Maggie returned to the office in January 6 pounds heavier with the following cholesterol values:
Total cholesterol: 210 mg/dlLDL cholesterol:** 124 mg/dlHDL cholesterol: 57 mg/dlTriglycerides: 144 mg/dl**
In other words, holiday indulgences caused an increase in LDL cholesterol, a reduction in HDL, an increase in triglycerides, an increase in total cholesterol.
At first glance, many of my colleagues would interpret this as fat indulgence and/or a “need” for statin drug therapy.
Having done thousands of lipoprotein panels (testing that reveals the underlying changes), I can tell you that, beneath the surface, the following has occurred:
- Overindulgence in carbohydrates from the goodies triggered triglyceride (actually VLDL) formation in the liver, released into the blood.
- Increased triglycerides and VLDL triggered a boom in conversion of large LDL to small LDL (since triglycerides are required to form small LDL particles) via the enzyme, cholesteryl-ester transfer protein (CETP) activity. Smal LDL is much more likely to cause heart disease, by the way.
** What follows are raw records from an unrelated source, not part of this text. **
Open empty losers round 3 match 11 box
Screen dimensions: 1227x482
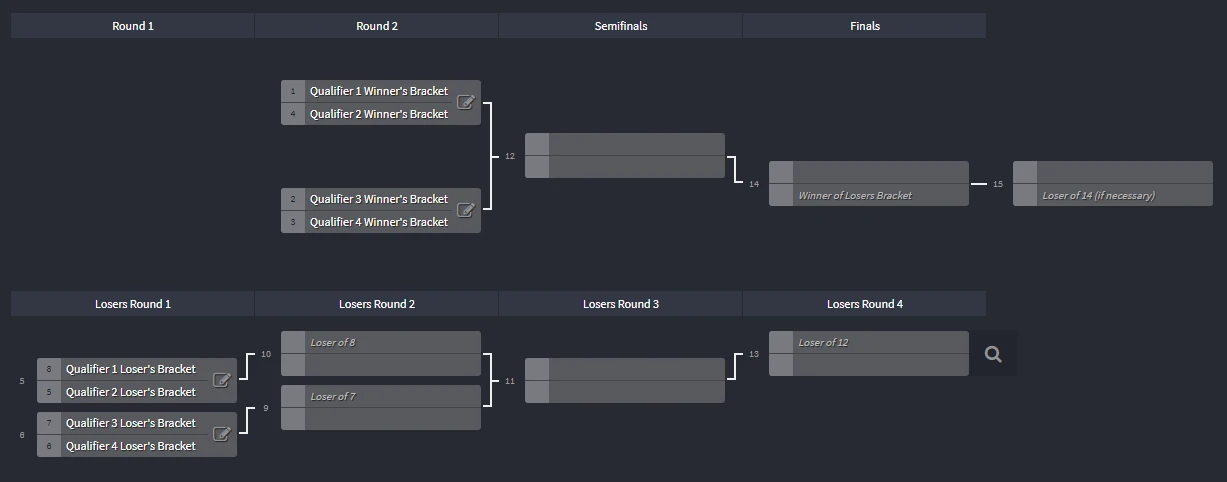[625, 381]
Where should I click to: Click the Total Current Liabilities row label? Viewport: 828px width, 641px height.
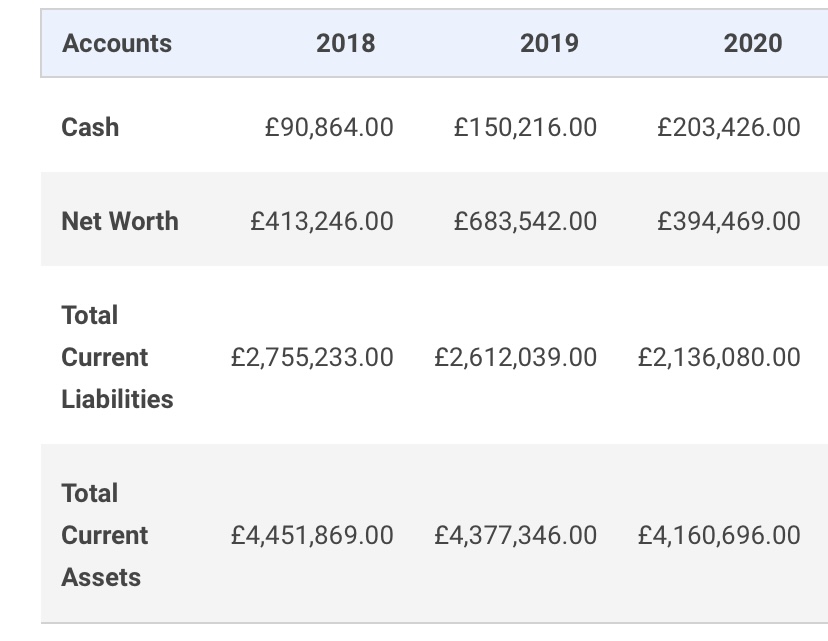(x=117, y=357)
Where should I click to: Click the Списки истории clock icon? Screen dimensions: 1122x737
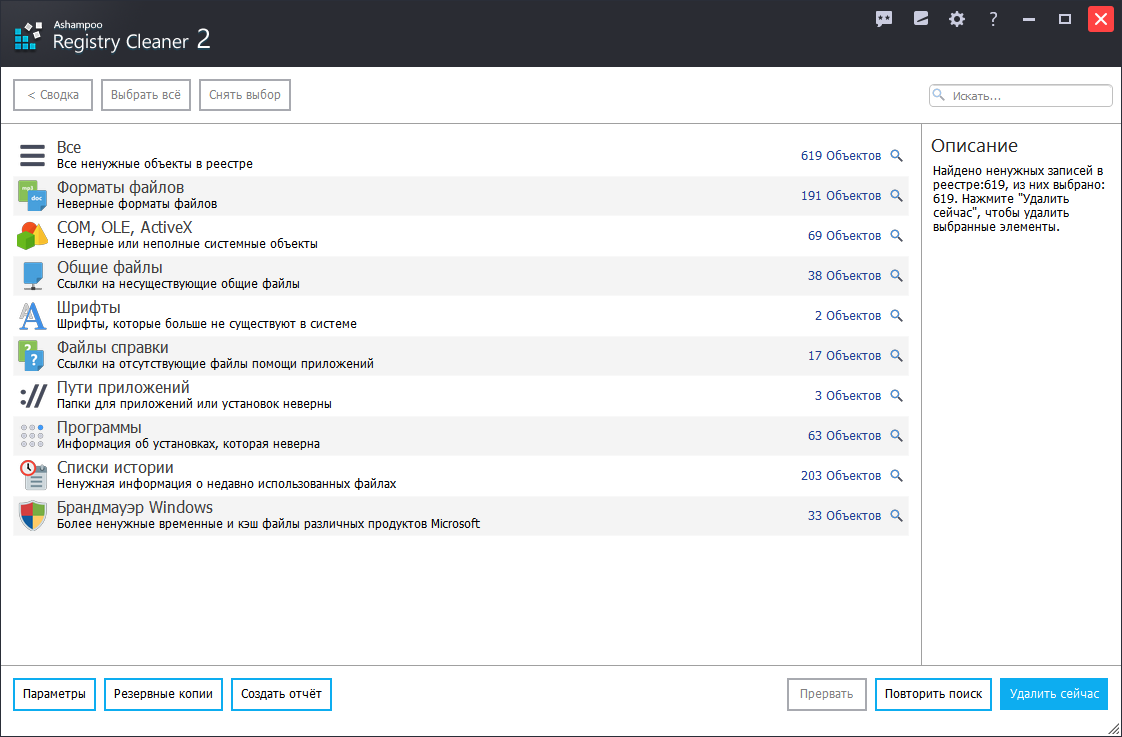(33, 475)
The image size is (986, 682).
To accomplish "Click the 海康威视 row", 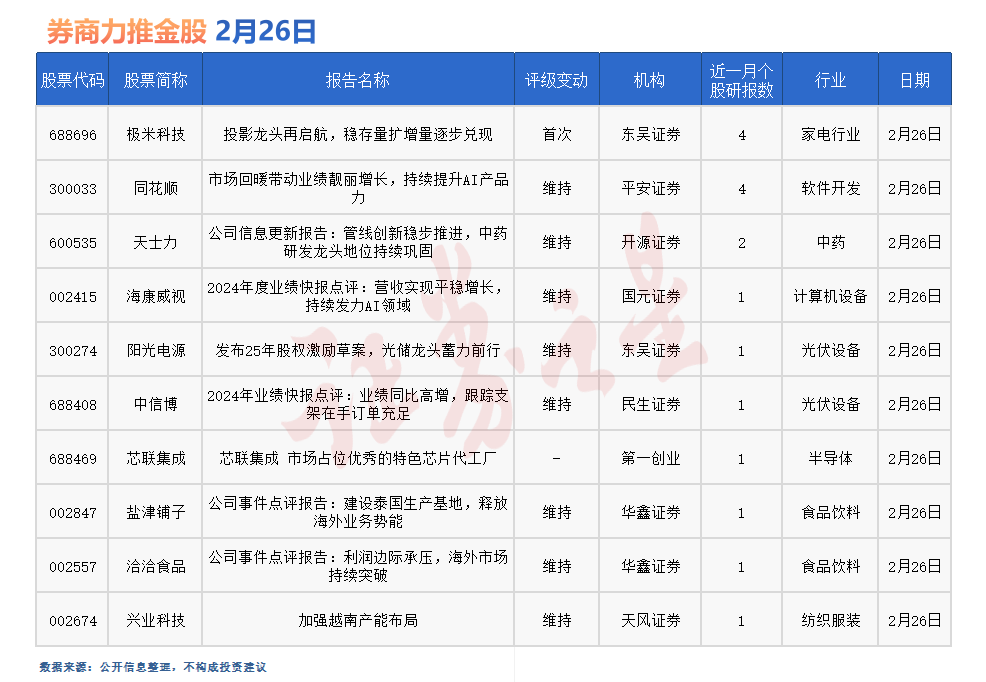I will [155, 295].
- Increased triglycerides and VLDL interacted with HDL particles, causing “remodeling” of HDL particles to the less desirable, less protective small particles, which do not persist as long in the blood, resulting in a reduction of HDL.
The critical factor in Maggie’s holiday overindulgences was carbohydrate intake, i.e., foods made with sugar, wheat flour, and cornstarch. This triggered a domino effect in cholesterol and lipoprotein patterns that can be misinterpreted as excessive fat intake or a genetic predisposition. It is nothing of the kind. In fact, while overdoing the goodies, had avoided the butter, fried foods, and other oil-containing foods. Her excesses had all been the sweets and baked goods.
I discussed this phenomenon with Maggie. She now knows to not overindulge in the holiday snacks in future, opting instead for more raw nuts, oils, non-starchy foods, and minimizing goodies. She will revert promptly back to her 60-60-60 values.